In more recent collaring ceremonies I have seen that the badeken has been replaced by a latex mask...It is reminiscent of Rebecca covering her face before submitting to Isaac. The latex is a nice touch and by temporarily blinding the kallah it seems to enhance the ceremony dramatically.

With eyes now covered  by latex the kallah is guided under the chupah by the chatan....Please remove all jewelry.  Piercings are allowed to stay in place and are said to be the only jewelry under the chupah that is tolerated by G-d. The kallah kneels to the right of the chatan.

Two cups are brought forward....the one with wine is given to the chatan while the kallah enjoys a glass of warm piss.

The collar is then presented by the chatan to the kallah....And that just about wraps up the ceremony. You might say some meaningless things about devotion, truth and honesty and your endless pursuit of a sister slave for the kallah...But I digress as we are drawing towards the climax of the ritual.

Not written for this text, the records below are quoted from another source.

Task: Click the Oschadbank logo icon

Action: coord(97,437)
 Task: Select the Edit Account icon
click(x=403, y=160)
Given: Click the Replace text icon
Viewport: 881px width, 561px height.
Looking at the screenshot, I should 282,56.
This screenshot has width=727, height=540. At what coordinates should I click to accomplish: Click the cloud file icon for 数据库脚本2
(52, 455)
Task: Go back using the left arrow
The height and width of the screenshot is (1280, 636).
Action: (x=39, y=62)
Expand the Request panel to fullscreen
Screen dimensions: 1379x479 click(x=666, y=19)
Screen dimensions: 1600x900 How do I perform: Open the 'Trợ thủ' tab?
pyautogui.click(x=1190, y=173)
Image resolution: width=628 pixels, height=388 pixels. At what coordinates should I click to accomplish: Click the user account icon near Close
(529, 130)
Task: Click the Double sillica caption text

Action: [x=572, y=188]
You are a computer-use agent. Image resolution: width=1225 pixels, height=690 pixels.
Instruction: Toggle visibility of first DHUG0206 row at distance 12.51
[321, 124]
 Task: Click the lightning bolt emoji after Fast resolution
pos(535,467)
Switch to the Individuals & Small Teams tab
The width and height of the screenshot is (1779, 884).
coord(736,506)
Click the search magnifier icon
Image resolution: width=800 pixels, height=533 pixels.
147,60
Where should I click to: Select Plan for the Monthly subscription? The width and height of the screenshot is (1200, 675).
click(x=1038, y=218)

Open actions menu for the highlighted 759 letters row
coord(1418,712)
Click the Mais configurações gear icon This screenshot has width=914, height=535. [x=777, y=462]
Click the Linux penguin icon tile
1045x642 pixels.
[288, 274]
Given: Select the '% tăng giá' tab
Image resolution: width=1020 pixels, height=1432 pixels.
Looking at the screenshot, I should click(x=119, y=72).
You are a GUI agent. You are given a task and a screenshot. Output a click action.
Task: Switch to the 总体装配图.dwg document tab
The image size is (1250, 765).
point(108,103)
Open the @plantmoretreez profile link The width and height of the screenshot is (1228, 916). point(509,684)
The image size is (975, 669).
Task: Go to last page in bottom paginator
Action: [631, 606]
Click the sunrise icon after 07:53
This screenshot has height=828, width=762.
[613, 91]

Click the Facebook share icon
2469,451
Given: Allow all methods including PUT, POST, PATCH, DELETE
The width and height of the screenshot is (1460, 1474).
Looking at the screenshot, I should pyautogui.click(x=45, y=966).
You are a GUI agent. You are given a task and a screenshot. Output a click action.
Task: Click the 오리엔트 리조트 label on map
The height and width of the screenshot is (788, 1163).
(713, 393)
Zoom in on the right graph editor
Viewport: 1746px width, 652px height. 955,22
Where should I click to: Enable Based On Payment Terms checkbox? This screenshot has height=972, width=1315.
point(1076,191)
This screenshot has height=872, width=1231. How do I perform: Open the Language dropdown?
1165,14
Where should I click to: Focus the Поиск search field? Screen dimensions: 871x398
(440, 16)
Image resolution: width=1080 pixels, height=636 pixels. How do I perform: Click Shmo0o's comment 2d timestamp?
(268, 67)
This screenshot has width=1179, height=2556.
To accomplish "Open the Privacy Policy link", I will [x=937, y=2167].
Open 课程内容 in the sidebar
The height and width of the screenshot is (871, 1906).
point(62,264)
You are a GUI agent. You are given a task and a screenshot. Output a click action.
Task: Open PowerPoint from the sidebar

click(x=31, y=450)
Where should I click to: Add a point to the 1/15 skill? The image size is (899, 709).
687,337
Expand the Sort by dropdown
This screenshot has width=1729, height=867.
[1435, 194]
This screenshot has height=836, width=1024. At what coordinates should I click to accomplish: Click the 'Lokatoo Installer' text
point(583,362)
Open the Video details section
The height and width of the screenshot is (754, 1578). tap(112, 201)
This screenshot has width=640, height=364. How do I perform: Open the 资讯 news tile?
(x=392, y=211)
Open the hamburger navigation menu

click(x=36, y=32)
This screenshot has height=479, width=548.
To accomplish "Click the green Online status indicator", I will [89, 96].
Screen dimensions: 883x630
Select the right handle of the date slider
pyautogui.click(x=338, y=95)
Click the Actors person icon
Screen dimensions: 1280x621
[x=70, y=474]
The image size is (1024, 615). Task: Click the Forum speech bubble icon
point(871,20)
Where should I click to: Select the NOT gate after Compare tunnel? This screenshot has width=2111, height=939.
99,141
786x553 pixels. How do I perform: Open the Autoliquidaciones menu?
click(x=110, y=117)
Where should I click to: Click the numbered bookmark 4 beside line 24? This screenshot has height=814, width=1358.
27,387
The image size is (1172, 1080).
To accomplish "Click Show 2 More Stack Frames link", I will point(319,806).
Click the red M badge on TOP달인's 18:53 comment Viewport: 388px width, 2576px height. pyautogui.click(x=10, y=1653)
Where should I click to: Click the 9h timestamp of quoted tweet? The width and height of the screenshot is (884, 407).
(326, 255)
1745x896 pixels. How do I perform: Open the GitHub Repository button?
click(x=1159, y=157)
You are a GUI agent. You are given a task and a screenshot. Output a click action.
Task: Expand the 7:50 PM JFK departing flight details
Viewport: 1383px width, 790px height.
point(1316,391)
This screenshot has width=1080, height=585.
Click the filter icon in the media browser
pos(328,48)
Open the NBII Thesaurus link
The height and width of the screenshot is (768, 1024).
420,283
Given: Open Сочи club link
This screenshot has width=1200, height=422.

The kallah places a glass butt plug on the ground and the chatan smashes it with a paddle....Signifying the destruction of the Temple in Jerusalem as well as signaling to the kallah that a much larger hunk of glass will be embedded in her ass in the not so distant future.

At this point the crowd will be shouting shit like "mozel tov" and by this time you will probably wish that you were no longer Jewish.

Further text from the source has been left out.